Ligar is also exploring other commercial applications for its nanotechnology, including flavour modification in beverages and alternative methods for reducing caffeine in coffee. 

“We are looking at some sensory characteristics that will allow companies to be more in control of the flavour balance. The challenge for traditional filtration and extraction methods is getting the selectivity that our technology can get. Also, the ability to target the specific compounds responsible for unwanted characteristics without otherwise affecting things like the flavour balance, the colour and the aroma,” Kumar says. 

Cannabis processing 

Ligar’s molecular filtration systems are also being used to refine cannabis processing systems, and its team are working with a Canadian partner in a pilot-scale trial. 

“The idea behind that is to extract the cannabinoids from the cannabis extracts, which aims to cut out a couple of the steps in the current process that cause bottlenecks.
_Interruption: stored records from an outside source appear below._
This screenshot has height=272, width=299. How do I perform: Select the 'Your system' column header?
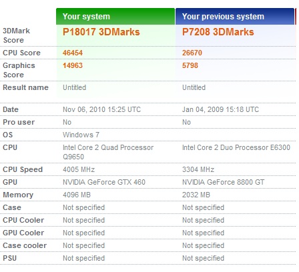coord(115,17)
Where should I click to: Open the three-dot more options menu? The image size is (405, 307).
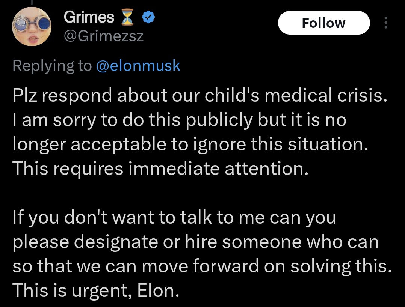click(x=385, y=23)
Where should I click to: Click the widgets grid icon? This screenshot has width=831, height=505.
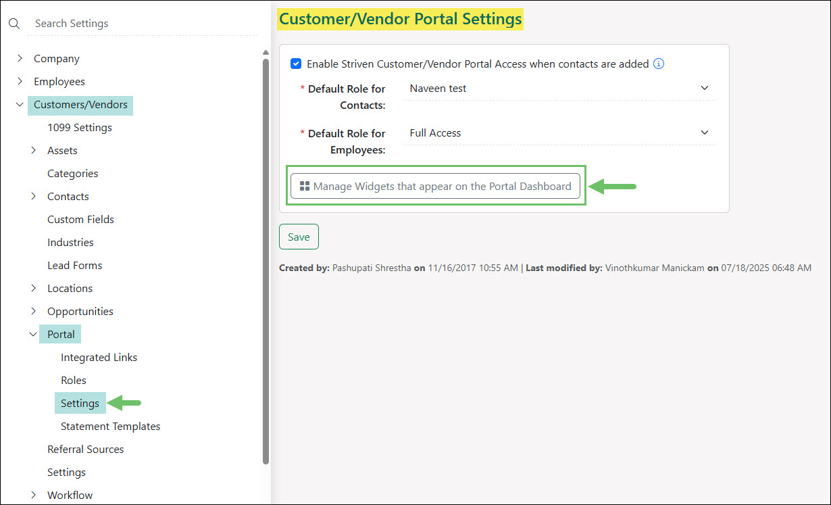(305, 187)

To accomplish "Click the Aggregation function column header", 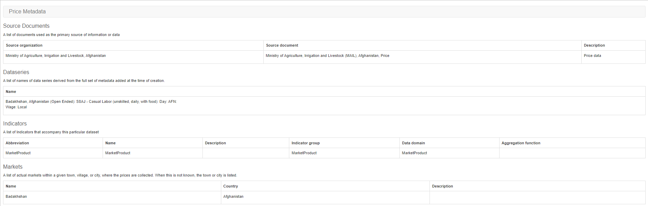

So, it’s going to make that process more efficient, allowing higher throughput and lower energy costs,” Kumar says. The system 

Ligar’s molecular filtration systems can be easily implemented by customers and incorporated into standard processing platforms, Kumar says. 

Regulatory approvals 

Ligar has achieved United States FDA, Canadian and New Zealand regulatory approvals for the technology that are intended for use in the processing of foods. Commercial use in Canada has just started. 
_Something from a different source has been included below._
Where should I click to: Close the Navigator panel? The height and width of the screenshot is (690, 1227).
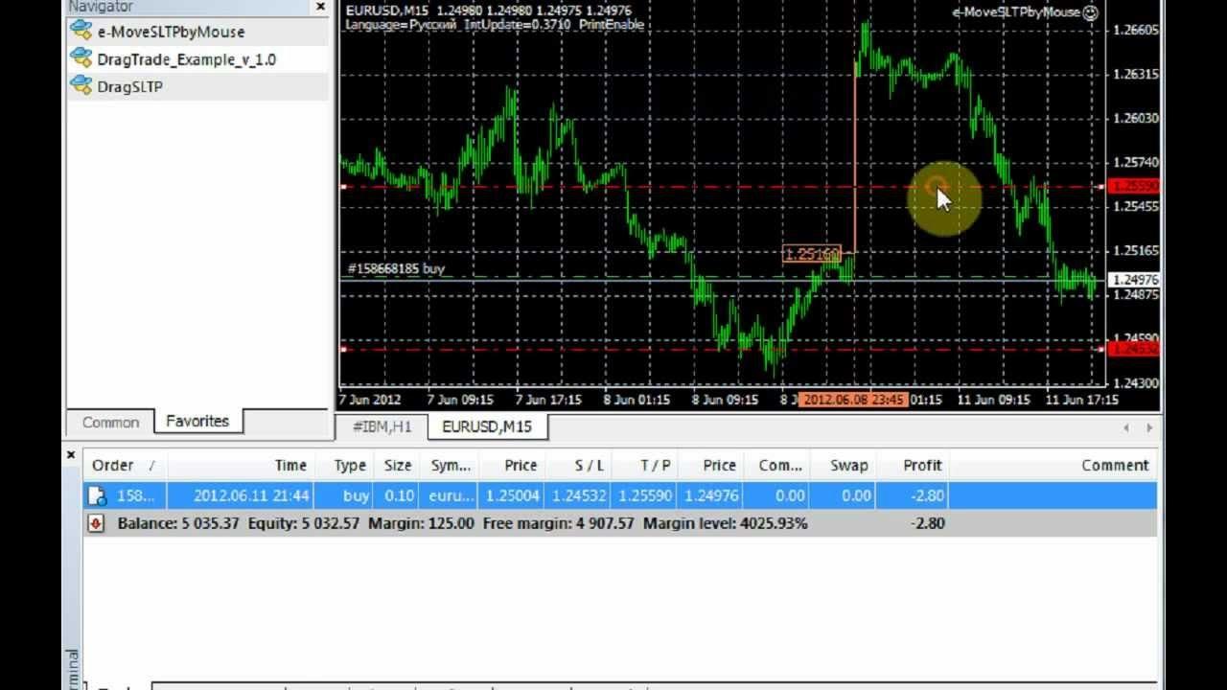[321, 7]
The research commercialisation journey 

Ligar’s research commercialisation journey began in 2011 with Wintec-based chemist Dr Miruna Petcu’s interest in developing commercial applications for MIPs. Teaming up with WaikatoLink, the University of Waikato’s commercialisation company, in 2013, early projects were helped along the way with two rounds of PreSeed investment from KiwiNet. As a result, initial applications of the technology were then developed to the proof-of-concept stage, which led to the formation of spin-out company Ligar. 
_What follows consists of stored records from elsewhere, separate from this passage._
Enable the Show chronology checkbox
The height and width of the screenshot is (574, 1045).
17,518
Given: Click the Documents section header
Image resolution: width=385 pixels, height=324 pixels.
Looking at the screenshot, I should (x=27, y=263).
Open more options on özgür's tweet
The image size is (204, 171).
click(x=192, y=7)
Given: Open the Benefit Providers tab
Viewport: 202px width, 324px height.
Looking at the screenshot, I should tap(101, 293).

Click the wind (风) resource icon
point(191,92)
Today, Ligar has a 22-strong team led by managing director Aiden Tapping, and commercialisation is well underway in wine, cannabis processing and other industries. Long-standing staff members include chief operations officer Rebecca Ericksen, who has worked with Ligar since its inception and was previously in Wintec’s technology transfer office. In addition, chief commercial officer Nidhie Kumar joined the Ligar team in 2017 from WaikatoLink. 

Ligar has a commercialisation partner in the United States that will onboard providers to deliver the system to the wineries in the US, Canada, Europe and Australia. 

Ligar is also looking to expand its team to keep up with the growing demands for its technology. 

Ligar continues to work with research organisations such as the University of Waikato, University of Adelaide, University of Auckland, AUT University, Riddet Institute and Scion to continue to develop its platform.